Get rid of the plastic pollution law

Introduced in February 2020 by Senator Tom Udall (DN.M.) and Rep. Alan Lowenthal (D-Calif.) The law calls for a moratorium on the construction of pollution-generating plants that convert natural gas liquids into the polymers that make up plastic products. These devices “crack” the molecular bonds of ethane – a by-product of the gas extracted from fracking – to form ethylene and propylene, the building blocks of plastic polymers.

During this process, benzene and other harmful chemicals such as formaldehyde and ammonia are released, which requires approval under clean air and water laws.

Under the Pollution Release Act, the EPA would stop issuing permits for these refineries.
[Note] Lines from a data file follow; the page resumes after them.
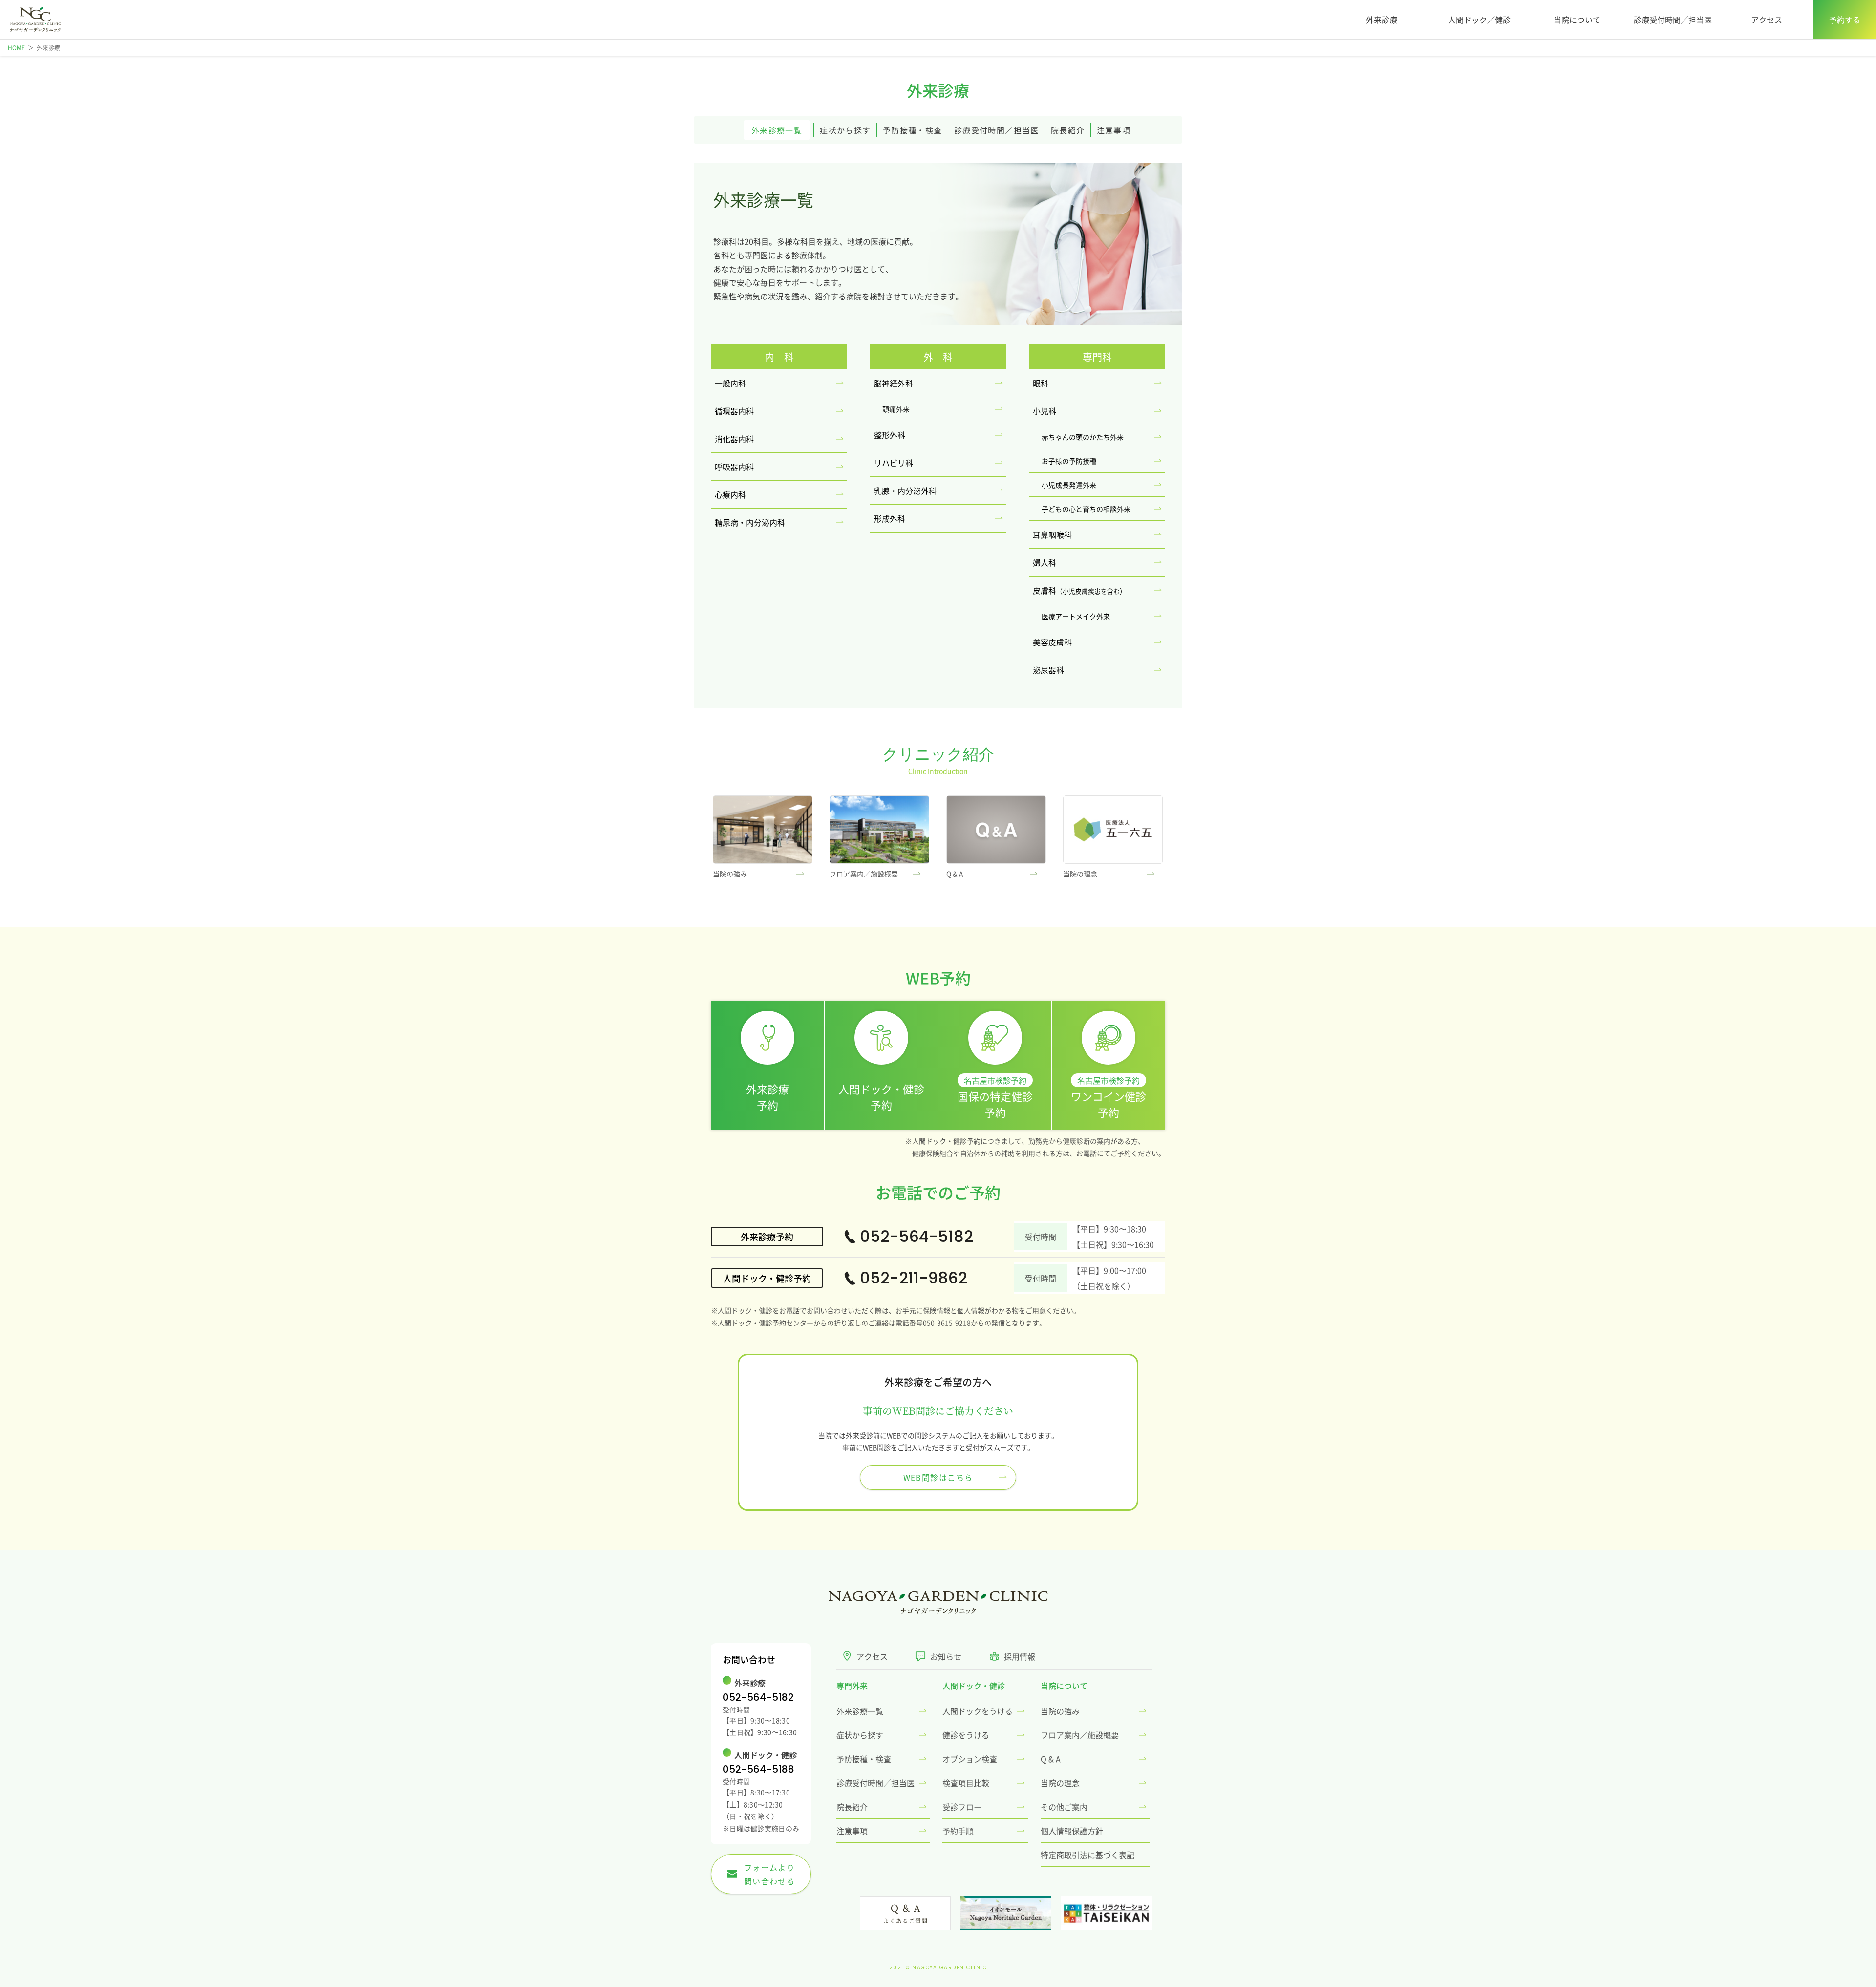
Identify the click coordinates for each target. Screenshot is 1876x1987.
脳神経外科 (893, 383)
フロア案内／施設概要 (1080, 1735)
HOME (16, 47)
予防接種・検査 (912, 130)
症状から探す (845, 130)
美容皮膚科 (1052, 642)
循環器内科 (734, 411)
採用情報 (1019, 1656)
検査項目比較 (965, 1783)
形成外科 (889, 518)
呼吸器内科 (734, 466)
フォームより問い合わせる (767, 1874)
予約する (1844, 19)
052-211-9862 (913, 1278)
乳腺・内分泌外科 (905, 490)
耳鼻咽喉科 (1052, 534)
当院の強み (1060, 1711)
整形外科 (889, 435)
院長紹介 (1068, 130)
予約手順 (958, 1831)
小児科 (1044, 411)
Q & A (1051, 1759)
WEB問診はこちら (938, 1477)
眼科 (1040, 383)
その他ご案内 (1064, 1807)
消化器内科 (734, 439)
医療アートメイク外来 (1076, 616)
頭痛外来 (896, 409)
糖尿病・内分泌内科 (750, 522)
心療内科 (730, 494)
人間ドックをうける (977, 1711)
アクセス (1766, 19)
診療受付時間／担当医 (1673, 19)
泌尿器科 (1048, 670)
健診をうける (965, 1735)
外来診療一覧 (777, 130)
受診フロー (961, 1807)
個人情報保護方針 (1072, 1831)
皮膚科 (1079, 590)
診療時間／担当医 (996, 130)
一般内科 (730, 383)
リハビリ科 (893, 463)
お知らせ (945, 1656)
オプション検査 (969, 1759)
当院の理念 (1060, 1783)
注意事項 (1114, 130)
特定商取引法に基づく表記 (1087, 1854)
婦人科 (1044, 562)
During a three-year hiatus, the EPA would work with the National Academy of Sciences and National Health Institutes to study the environmental justice impact of these institutions and issue a report of their findings.

After three years, all proposed permits should include an environmental justice assessment and all permits should include a plan to mitigate or eliminate the environmental justice impacts identified during the assessment of the original permit.

Air pollution is just one environmental justice issue addressed in the Pollution Free Act. The law also negates the impact of plastic waste on communities with more colored people by requiring plastic manufacturers to collect and process plastic waste and banning the export of plastic waste to developing countries that lack plastic waste disposal infrastructure. These policies and practices are examples of anti-racist measures our government can take.

This column does not necessarily reflect the opinion of the Bureau of National Affairs, Inc. or its owners.

Information about the author

Sarah J. Morath is an Associate Professor at Wake Forest University School of Law, where she teaches legal writing and writes on environmental and food law and policy. She is currently working on her second book “Our Plastic Problem: Costs and Solutions” (to be published in Cambridge University Press in 2021).